Pangea CEO Tuvik Beker said that the company wanted to see whether the DeepPT-inferred mRNA expression profiles could replace expression profiles derived from actual mRNA sequencing. "The results exceeded our wildest dreams," Beker said.
The researchers initially expected to find only a narrow scenario in which limited prediction capabilities could be demonstrated based only on pathology slides. "But for every dataset we could lay our hands on, we got predictions that were on par with ones obtained using state-of-the-art RNA sequencing," he said.
The slides used in the study came from patients with HER2-positive breast cancer treated with chemotherapy plus Genentech's Herceptin (trastuzumab); BRCA-positive pancreatic cancer patients treated with PARP inhibitors; a mixed group of lung, cervical, and head and neck cancer patients treated with Merck KGaA's investigational bifunctional fusion protein immunotherapy bintrafusp alfa; and ALK-positive non-small cell lung cancer patients treated with ALK inhibitors.

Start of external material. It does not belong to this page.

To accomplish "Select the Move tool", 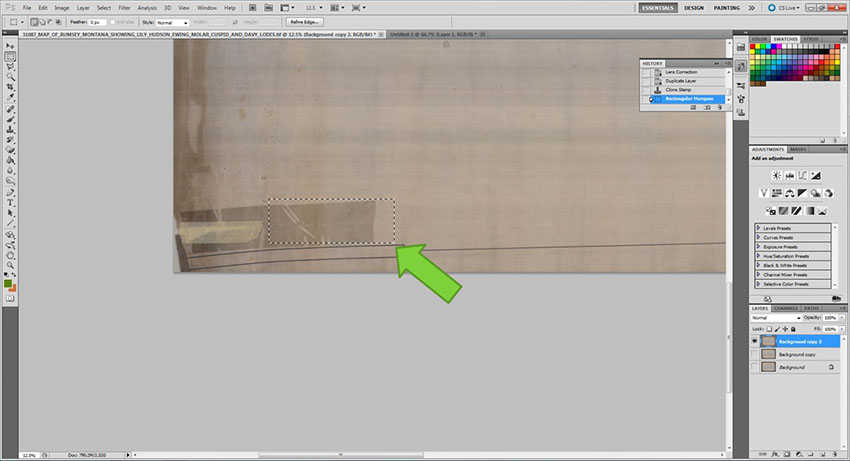I will tap(10, 47).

A key difference between ENLIGHT-DP's cancer treatment response predictive capabilities and other AI models, according to the study authors, is that ENLIGHT-DP does not require training on matched imaging and response data for each specific drug and indication, which can be difficult to obtain. In spite of the lack of drug- and indication-specific training, ENLIGHT-DP performed comparably to supervised models with such training, such as a classifier designed to predict clinical outcomes in non-small cell lung and gynecological cancer patients or a deep neural network model that predicts responses to anti-PD-1 therapies in patients with melanoma and lung cancer from histopathology images.
"We compared ENLIGHT-DP to a direct supervised model using a deep learning architecture very similar to DeepPT and showed that it didn't just match the direct model's performance but actually exceeded it," Beker said.

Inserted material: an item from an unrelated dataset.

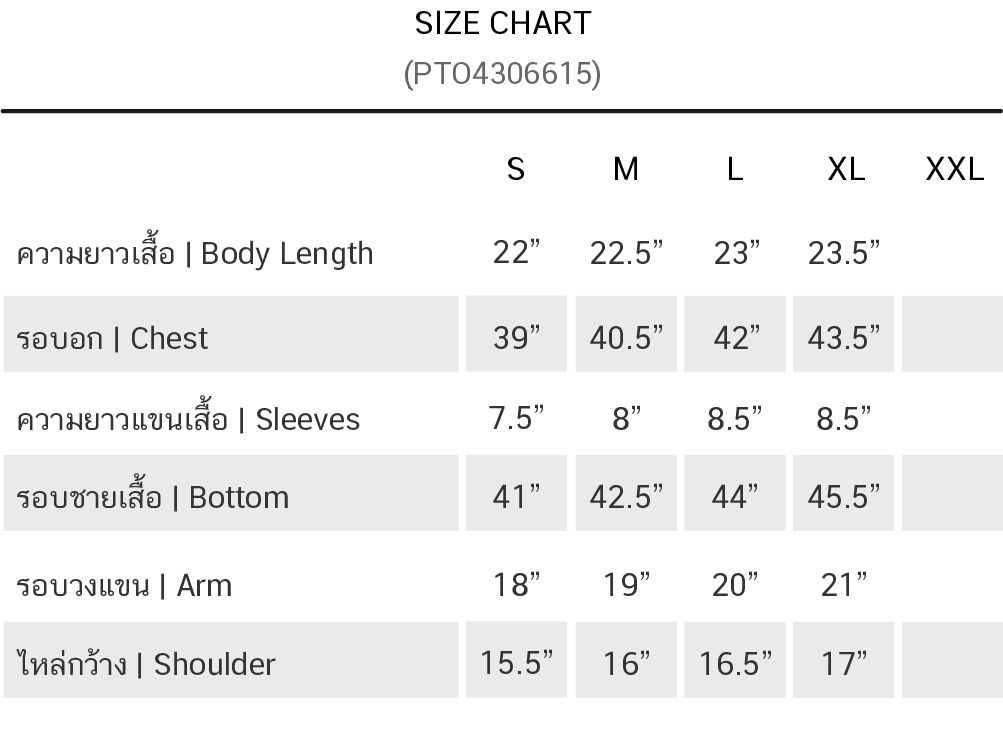Click the 15.5” Shoulder value for size S
The image size is (1003, 746).
coord(516,663)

The main challenge the researchers faced in this study was figuring out why their approach worked as well as it did, even though DeepPT expression inference is inherently noisy. Beker said they concluded that although much of the detail that would be present in mRNA sequencing data is lost when inferred via imaging, the information that is preserved relates to the most robust features of the tumor, allowing DeepPT to make accurate response predictions.
According to Beker, if validated in additional cohorts, ENLIGHT-DP could be useful in situations where patients can't receive next-generation sequencing to inform treatment strategies because they have to get on treatment quickly, they lack sufficient tissue for molecular tumor profiling, or due to other constraints. "It can truly democratize precision oncology, bringing it to low- and middle-income countries where NGS isn't widely available," Beker said.

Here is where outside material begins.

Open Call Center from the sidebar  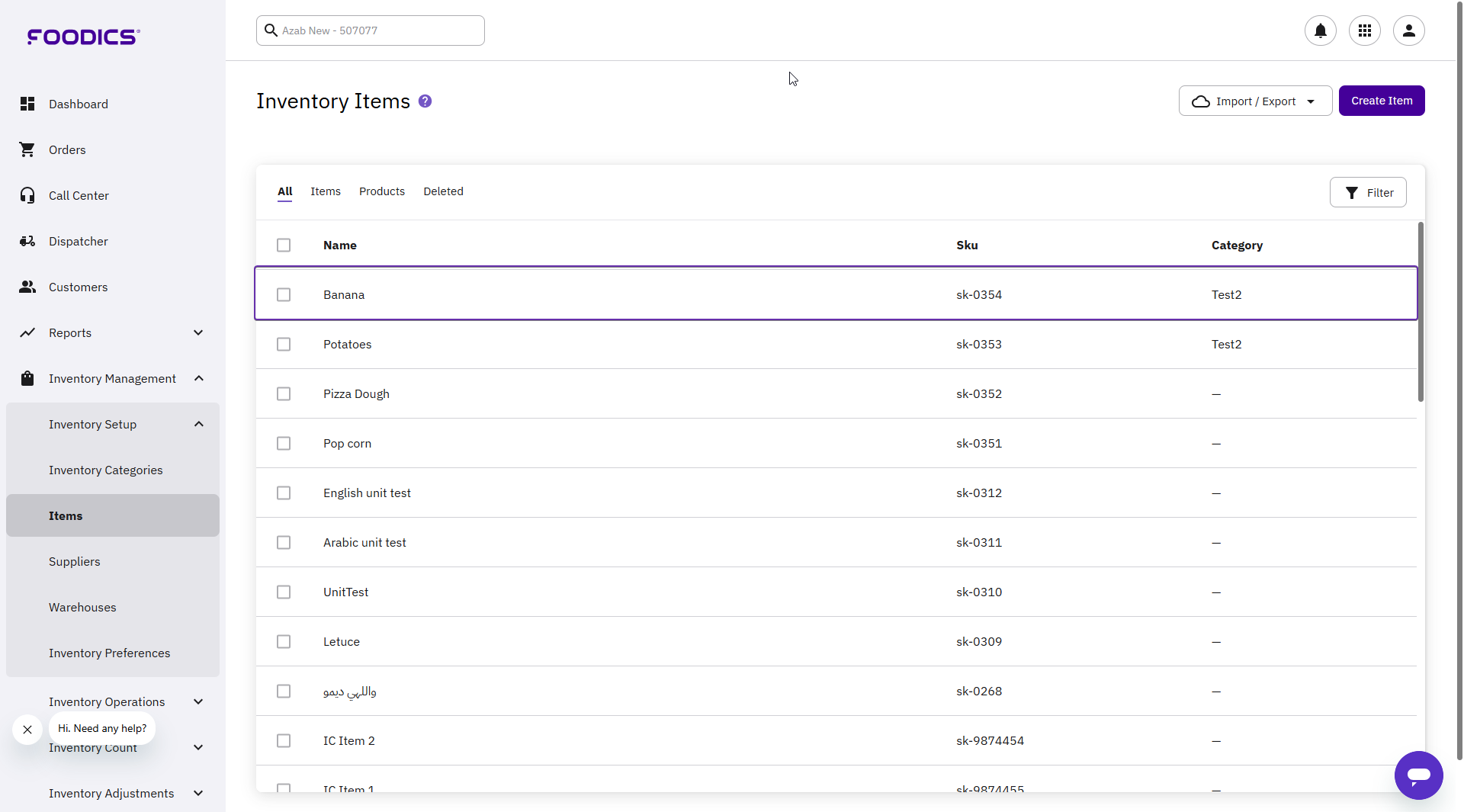[x=79, y=195]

Pangea has already expanded the analysis performed in the Nature Cancer study and obtained similar results in blinded studies in two new patient cohorts. The company plans to carry out further studies in new cohorts in the coming months, submit the data with regulators and payors, and bring ENLIGHT-DP-based tests to the clinic.
"We are already utilizing ENLIGHT-DP in our collaborations with drug developers to bring new drugs to market more quickly and more effectively," Beker said. "We hope that within the next 24 months we will be able to also start offering it to physicians for routine analysis to guide more informed treatment decisions."